15. A 67-year-old woman with HFrEF (EF 30%) on carvedilol 25 mg twice daily presents with acute decompensated heart failure with pulmonary edema and bilateral crackles. She remains on her home medications. What is the correct management of her carvedilol in this setting?

  • A) Continue carvedilol at the current dose — beta-blockers protect against arrhythmia during decompensation and should never be altered
  • B) Increase carvedilol to 50 mg twice daily — higher doses of beta-blockade provide more complete neurohormonal suppression during decompensation
  • C) Abruptly discontinue carvedilol immediately — negative inotropy is contraindicated in acute decompensated HFrEF and the drug must be stopped
  • D) Switch carvedilol to IV esmolol to maintain beta-blockade while allowing more precise hemodynamic titration during the acute phase
  • E) Halve the carvedilol dose to 12.5 mg twice daily — do not abruptly discontinue, as sudden withdrawal causes β-receptor upregulation and rebound adrenergic arrhythmia, but reduce the dose to minimize negative inotropic burden during the acute decompensation

ANSWER: E

Rationale:

Patients with HFrEF on chronic beta-blocker therapy who decompensate should have their dose halved — not stopped entirely. Abrupt discontinuation causes β-receptor upregulation (a compensatory response to chronic blockade) that exposes the patient to rebound adrenergic tachycardia and ventricular arrhythmia when suddenly withdrawn. This is especially dangerous in patients with reduced EF and established coronary artery disease. The reduced dose maintains partial neurohormonal protection while lowering the negative inotropic burden during the acute decompensation.
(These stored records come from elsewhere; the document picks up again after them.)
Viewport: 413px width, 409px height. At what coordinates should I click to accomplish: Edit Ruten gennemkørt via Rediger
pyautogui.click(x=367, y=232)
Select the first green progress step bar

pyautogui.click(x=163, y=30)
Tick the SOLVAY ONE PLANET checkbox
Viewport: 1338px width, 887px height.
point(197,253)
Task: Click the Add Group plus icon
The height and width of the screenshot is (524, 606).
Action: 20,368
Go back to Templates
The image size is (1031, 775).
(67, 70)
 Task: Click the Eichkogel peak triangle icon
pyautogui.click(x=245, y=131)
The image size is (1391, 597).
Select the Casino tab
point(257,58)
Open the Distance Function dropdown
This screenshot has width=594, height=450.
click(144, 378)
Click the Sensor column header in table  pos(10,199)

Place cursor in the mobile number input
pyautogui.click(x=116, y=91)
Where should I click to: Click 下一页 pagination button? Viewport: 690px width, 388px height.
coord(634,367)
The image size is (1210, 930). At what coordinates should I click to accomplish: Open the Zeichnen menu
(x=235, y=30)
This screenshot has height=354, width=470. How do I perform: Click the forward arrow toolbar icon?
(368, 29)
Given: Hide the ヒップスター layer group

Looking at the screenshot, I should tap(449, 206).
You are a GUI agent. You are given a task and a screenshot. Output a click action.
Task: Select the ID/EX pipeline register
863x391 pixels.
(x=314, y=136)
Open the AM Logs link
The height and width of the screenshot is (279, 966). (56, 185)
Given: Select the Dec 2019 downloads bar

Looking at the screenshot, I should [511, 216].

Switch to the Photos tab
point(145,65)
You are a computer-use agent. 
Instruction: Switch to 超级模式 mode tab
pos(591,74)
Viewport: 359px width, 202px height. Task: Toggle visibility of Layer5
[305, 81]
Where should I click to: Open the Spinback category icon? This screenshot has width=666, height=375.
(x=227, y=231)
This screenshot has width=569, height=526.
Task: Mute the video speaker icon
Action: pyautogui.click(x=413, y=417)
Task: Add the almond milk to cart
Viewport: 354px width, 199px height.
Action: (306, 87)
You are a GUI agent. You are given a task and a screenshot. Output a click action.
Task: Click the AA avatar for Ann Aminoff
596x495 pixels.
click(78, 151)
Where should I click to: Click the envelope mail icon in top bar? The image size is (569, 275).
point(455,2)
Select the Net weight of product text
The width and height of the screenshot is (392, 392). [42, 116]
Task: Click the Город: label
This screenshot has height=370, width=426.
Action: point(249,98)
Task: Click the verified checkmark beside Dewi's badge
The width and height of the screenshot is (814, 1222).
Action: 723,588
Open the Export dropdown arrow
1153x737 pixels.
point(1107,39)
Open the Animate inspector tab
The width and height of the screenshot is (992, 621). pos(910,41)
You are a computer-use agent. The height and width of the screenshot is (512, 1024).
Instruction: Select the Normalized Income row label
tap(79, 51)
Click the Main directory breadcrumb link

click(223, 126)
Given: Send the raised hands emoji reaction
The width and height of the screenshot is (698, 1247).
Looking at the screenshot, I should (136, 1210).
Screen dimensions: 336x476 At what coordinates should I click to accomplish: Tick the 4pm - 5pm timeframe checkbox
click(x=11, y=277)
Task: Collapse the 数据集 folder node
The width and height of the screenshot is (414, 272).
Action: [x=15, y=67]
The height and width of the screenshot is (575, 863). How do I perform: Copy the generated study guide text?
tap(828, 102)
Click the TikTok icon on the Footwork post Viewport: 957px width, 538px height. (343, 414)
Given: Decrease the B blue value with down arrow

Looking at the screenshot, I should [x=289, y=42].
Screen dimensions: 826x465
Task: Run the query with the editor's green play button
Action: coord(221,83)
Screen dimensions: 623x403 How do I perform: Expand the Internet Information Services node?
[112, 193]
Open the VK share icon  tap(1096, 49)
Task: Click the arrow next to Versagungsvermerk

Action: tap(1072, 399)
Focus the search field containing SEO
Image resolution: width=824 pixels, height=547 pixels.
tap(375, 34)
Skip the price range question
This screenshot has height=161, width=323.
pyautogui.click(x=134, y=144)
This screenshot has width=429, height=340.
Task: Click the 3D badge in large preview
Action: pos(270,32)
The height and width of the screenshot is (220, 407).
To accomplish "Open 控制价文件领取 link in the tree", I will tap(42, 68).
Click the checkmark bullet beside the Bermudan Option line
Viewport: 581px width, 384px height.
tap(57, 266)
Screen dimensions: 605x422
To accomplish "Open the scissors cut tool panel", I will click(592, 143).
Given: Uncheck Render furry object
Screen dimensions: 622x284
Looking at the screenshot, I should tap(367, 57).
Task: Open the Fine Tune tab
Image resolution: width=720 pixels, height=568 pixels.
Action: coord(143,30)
Once the patient is re-stabilized and euvolemic, the beta-blocker dose is uptitrated back toward the previous therapeutic target.


16. A 34-year-old woman with no structural heart disease presents with palpitations and a narrow-complex regular tachycardia at 182 bpm consistent with AV nodal re-entrant tachycardia (AVNRT). She has had three prior episodes in the past year, each self-terminating. She declines catheter ablation. Which statement best describes the role of beta-blockers in her management?

  • A) IV metoprolol is the first-line acute treatment for AVNRT and should be administered immediately
  • B) Adenosine is first-line for acute termination of AVNRT; oral metoprolol or atenolol are first-line for long-term prophylaxis in patients declining ablation
  • C) Beta-blockers are contraindicated in AVNRT because AV nodal slowing can paradoxically accelerate the re-entrant circuit
  • D) Oral propranolol is preferred over metoprolol for AVNRT prophylaxis due to its membrane-stabilizing activity
  • E) IV esmolol is first-line for acute AVNRT because its short half-life allows termination of the arrhythmia without sustained AV nodal suppression

ANSWER: B

Rationale:

For acute termination of AVNRT, adenosine (6 mg IV rapid push, repeat 12 mg if needed) is first-line — it transiently blocks AV nodal conduction, interrupting the re-entrant circuit. IV beta-blockers (metoprolol or esmolol) can terminate AV nodal-dependent re-entrant tachycardias by blocking the slow pathway or retrograde limb, but they are considered second-line to adenosine for acute termination. For long-term prophylaxis in patients declining or not eligible for ablation, oral metoprolol or atenolol are first-line agents, reducing the frequency of episodes by suppressing sympathetically triggered re-entry. Beta-blockers are preferred over CCBs for chronic prophylaxis when CCBs are contraindicated or poorly tolerated, and when rate control rather than immediate rhythm restoration is the goal.